Jesus desafiou tudo o que sabemos sobre poder e conquista. Ele declarou que os mansos – aqueles que confiam plenamente em Deus, em vez de se apoiarem em sua própria força – são os verdadeiros herdeiros da terra. Essa não era apenas uma promessa futura; era um chamado a viver uma nova realidade no Reino de Deus.

Agora, Ele continua com mais uma declaração que muda as regras do jogo:

Bem-aventurados os que têm fome e sede de justiça, porque serão fartos.”

1. Justiça como um anseio profundo

No contexto judaico, a justiça (tsedaqah) não era apenas um conceito legal ou moral. Ela era central na relação entre Deus e o Seu povo, refletindo a vontade de Deus sendo feita na Terra. Os salmistas clamavam por isso: “A minha alma tem sede de Deus” (Salmo 42:2) e “Bem-aventurado aquele que tem fome e sede de justiça” (Salmo 63:1).

Jesus retoma essa ideia, mas amplia sua profundidade. Ele fala de uma fome e sede que vão além de questões sociais – um desejo profundo de ver o mundo alinhado com os propósitos de Deus.

2. Um povo sedento por mudança

Os ouvintes de Jesus sabiam muito bem o que era sentir fome e sede. Para muitos, essas eram lutas literais em um contexto de pobreza e desigualdade.

Mas havia também uma fome espiritual. Eles viviam sob opressão romana e ansiavam por libertação. Esperavam um Messias que traria justiça política e social.

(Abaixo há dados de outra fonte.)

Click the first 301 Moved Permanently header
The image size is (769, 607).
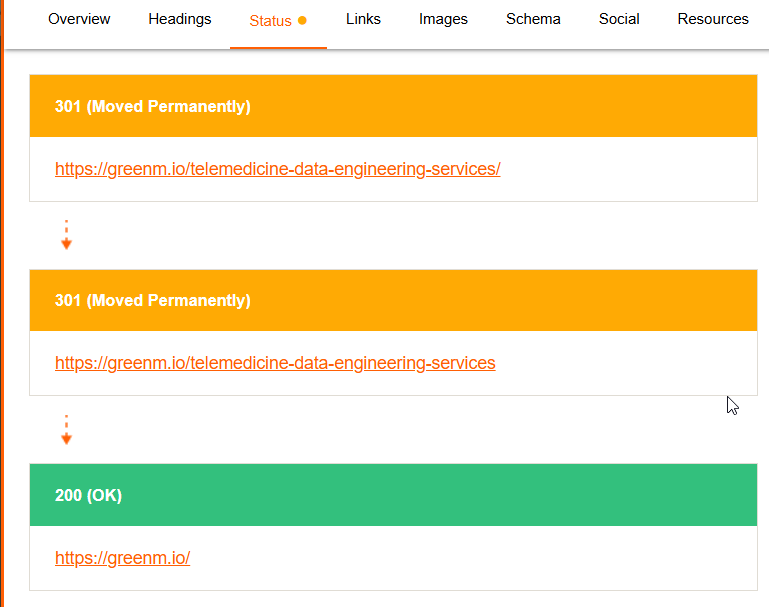pos(393,106)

Jesus, no entanto, aponta para algo ainda maior: a justiça do Reino de Deus, onde todas as coisas são colocadas em ordem – não pela força humana, mas pela intervenção divina.

3. Fome e sede

As palavras “fome” e “sede” aqui não são usadas de forma simbólica ou leve. Elas falam de um desejo intenso, quase desesperador. Imagine estar no deserto sem água ou passar dias sem comer – essa é a intensidade que Jesus descreve.

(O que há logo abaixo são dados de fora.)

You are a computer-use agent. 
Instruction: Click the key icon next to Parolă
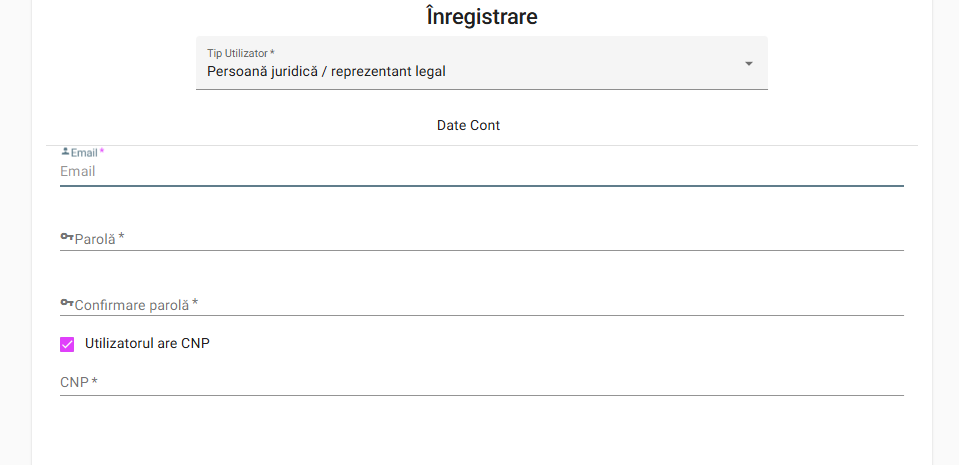[x=67, y=238]
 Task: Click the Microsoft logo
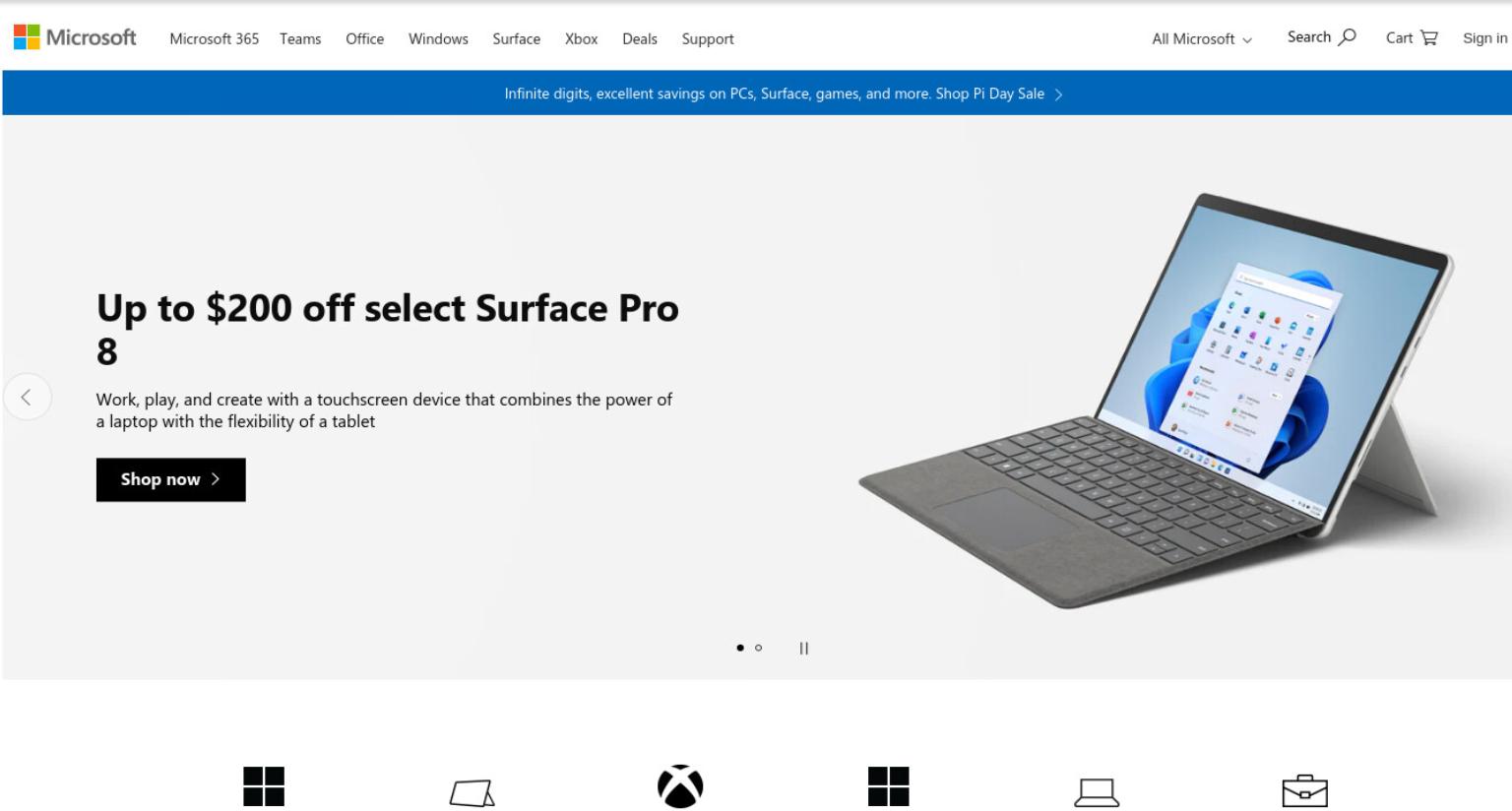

Essa fome de justiça não é passiva; é um clamor por algo que apenas Deus pode suprir.

4. Implicações para o povo da época

Para os ouvintes, isso era uma promessa transformadora. Jesus dizia que aqueles que clamavam pela justiça de Deus – pela restauração, pelo conserto do que está errado – seriam atendidos.

Isso era especialmente poderoso para os marginalizados e oprimidos, que não podiam contar com sistemas humanos para corrigir as injustiças que enfrentavam diariamente.

5. O que isso significa para nós hoje?

Será que ainda temos essa fome e sede de justiça? Ou nos tornamos apáticos, aceitando as coisas como estão? Jesus nos chama a desejar profundamente o que é certo, a viver alinhados com o Reino de Deus e a confiar que Ele trará a verdadeira satisfação.